Dietary Supplement and Breast Milk Derived Products
NEC incidence is lower in Japan compared to countries such as Canada. During pregnancy and lactation, Japanese women eat high amounts of fish rich in omega-3 polyunsaturated fatty acids (PUFAs), which reduce inflammation in various diseases. Our previous studies demonstrated that omega-3 fatty acids enriched maternal diet reduced neonatal intestinal inflammation and prevented the development of NEC in our mouse model. This is currently being further explored as a potential maternal recommended dietary change to reduce the risk of NEC development in the baby.
We have also identified that human milk oligosaccharides isolated from breast milk increased mucin expression in experimental NEC and reduced the severity of both NEC injury and inflammation (done in collaboration with Dr. Phil Sherman’s lab). We showed that milk derived exosomes promote goblet cell function and prevent the development of experimental NEC and demonstrated the efficacy of milk-derived exosomes in treating malnutrition-induced gut dysfunction (done in collaboration with Dr. Deborah O’Connor’s lab).
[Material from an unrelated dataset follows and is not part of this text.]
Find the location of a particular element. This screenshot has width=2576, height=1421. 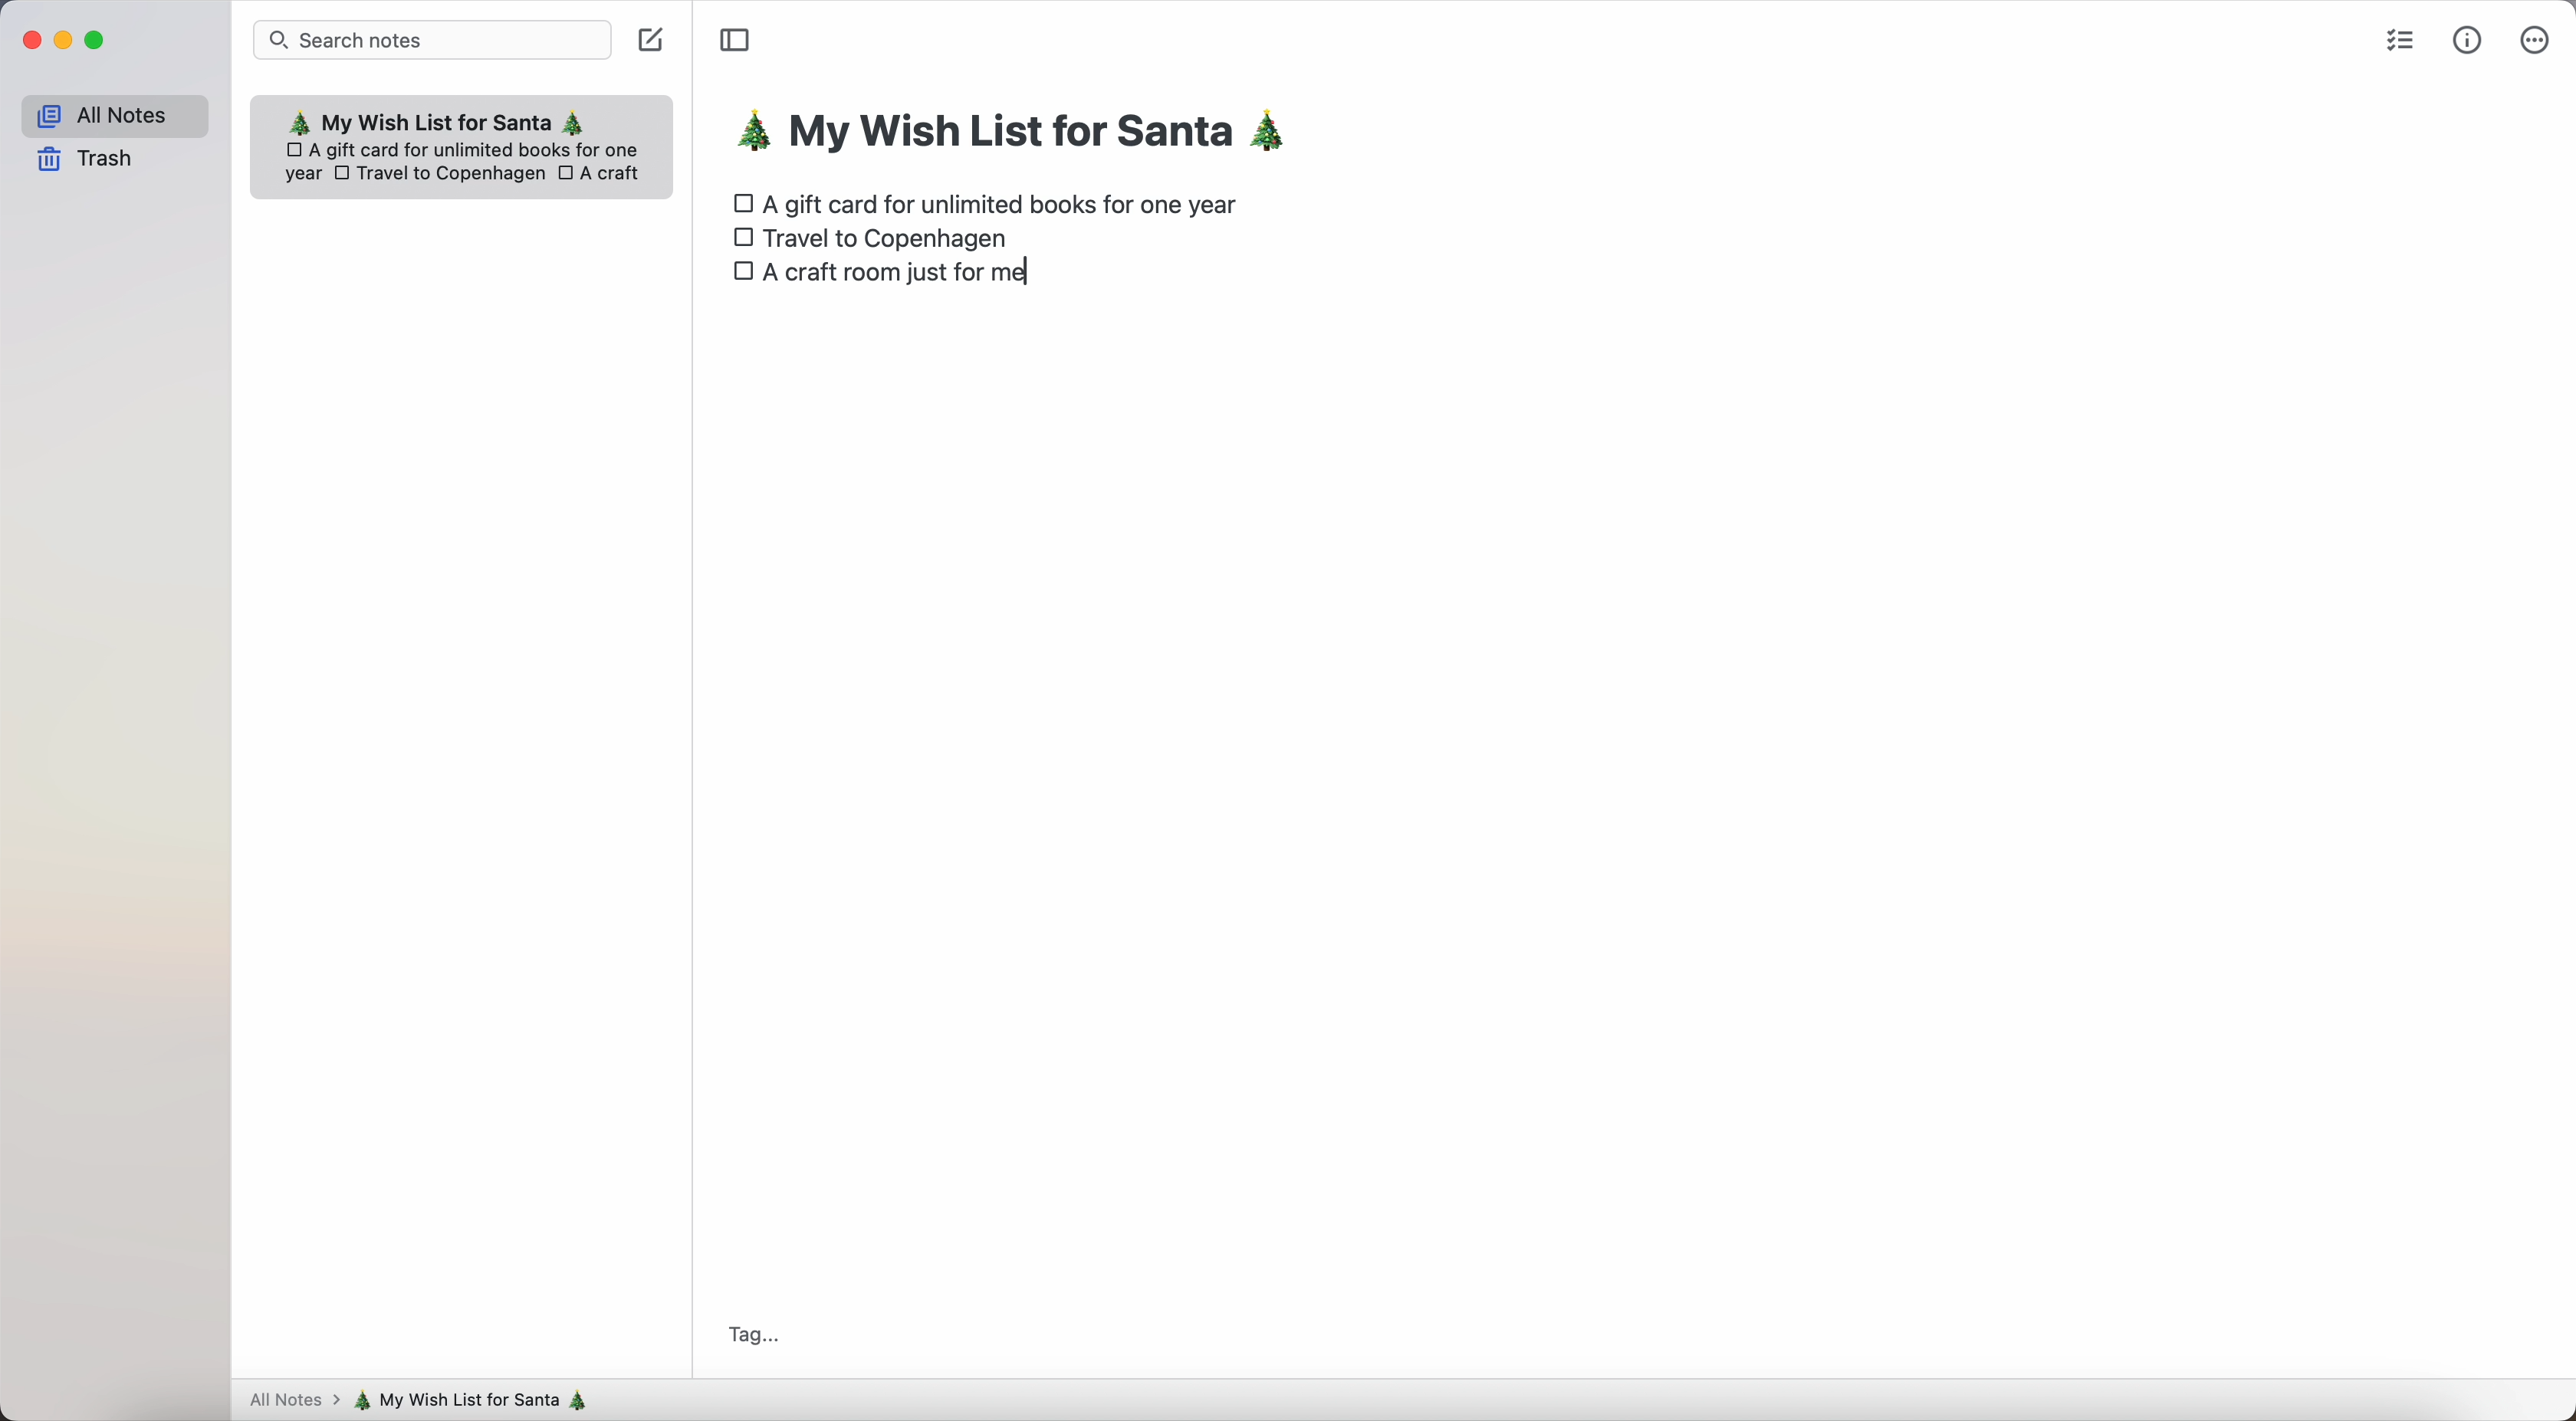

search bar is located at coordinates (433, 39).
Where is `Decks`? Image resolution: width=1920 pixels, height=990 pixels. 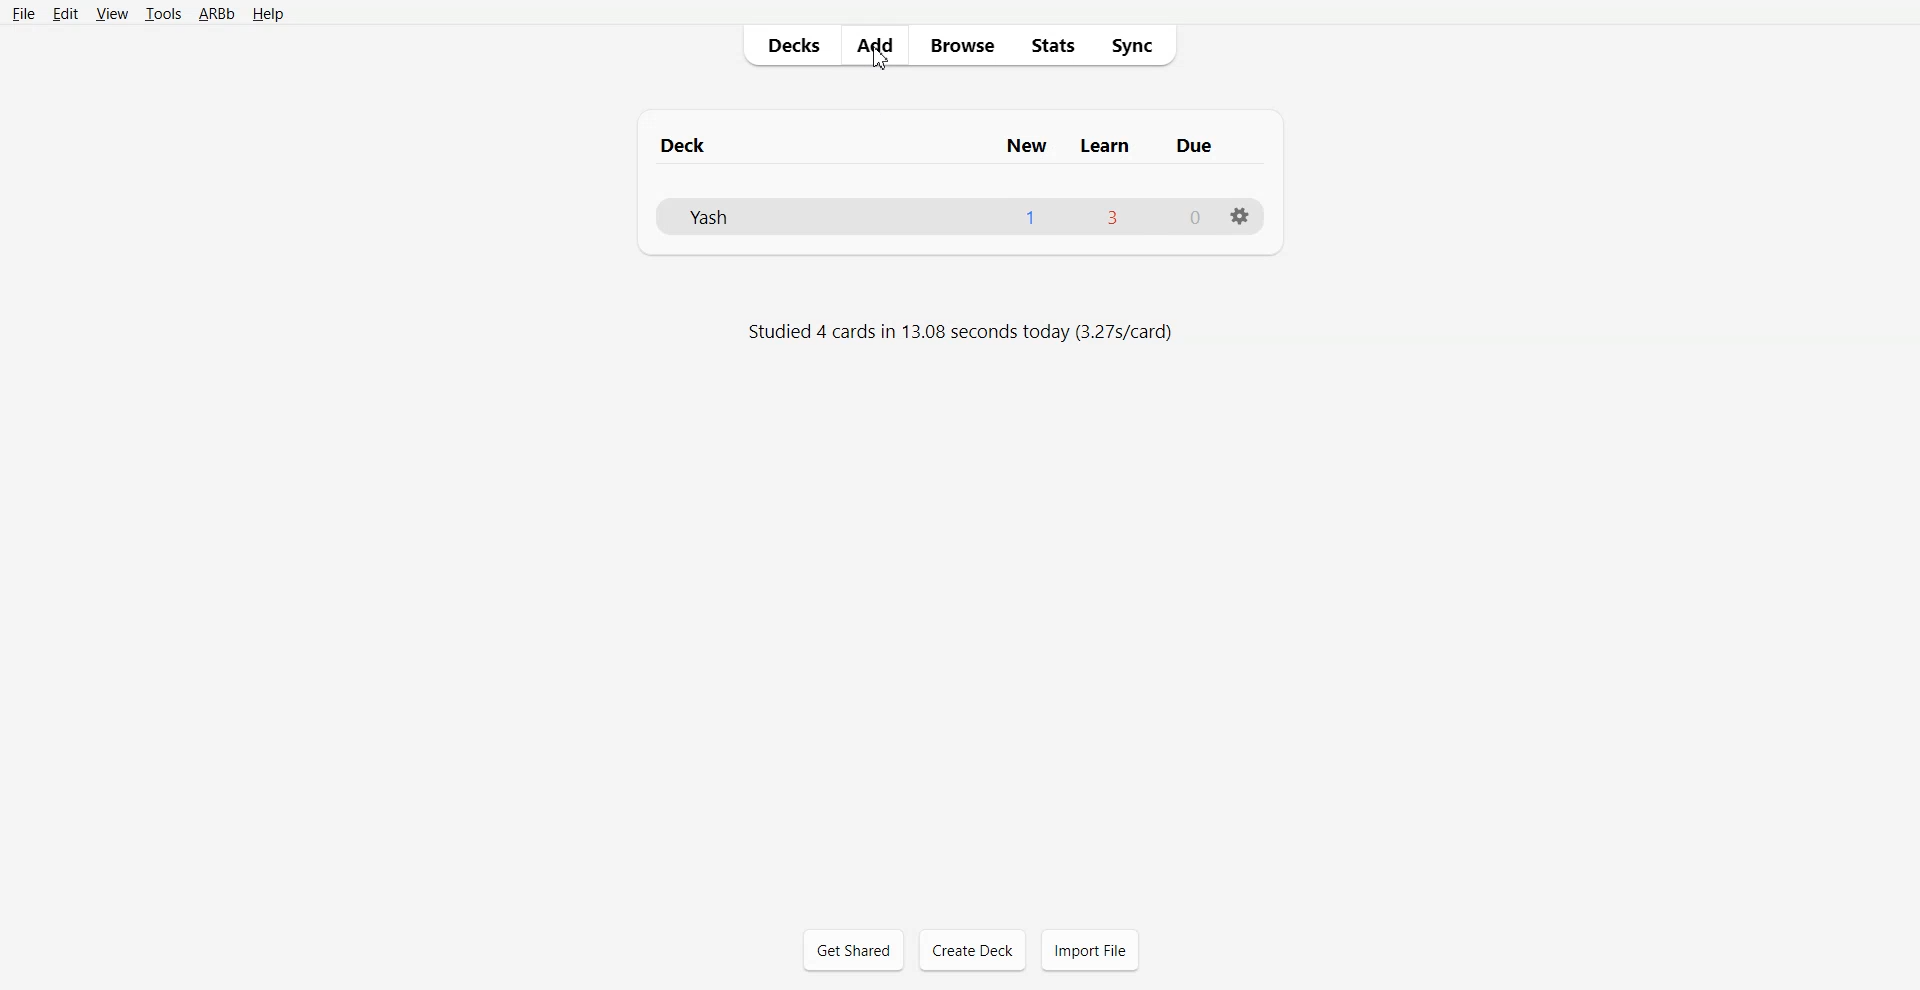
Decks is located at coordinates (790, 44).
Human Neonatal Intestine Tissue Bank
We have established a bank of human intestinal tissue removed with approval during surgeries which have been used by our laboratory and collaborating laboratories to develop human intestinal organoids, to study the pathogenesis of the disease as well as to test novel treatment strategies in our research endeavors.
Bioreactor
Bioreactor.
Brain Gut Axis
Brain.
Lipid Nanoparticles
Toll-like receptor 4 (TLR4) signaling is upregulated during NEC, causing an excessive inflammatory response and intestinal injury. Human milk-derived extracellular vesicles have been shown to prevent the development of experimental NEC. miRNA-148a, the most abundant miRNA found in milk extracellular vesicles, was shown to inhibit TLR4 signaling in other inflammatory conditions. To overcome the challenges of nucleic acid delivery, lipid nanoparticles (LNPs), made up of ionizable lipids, can be employed.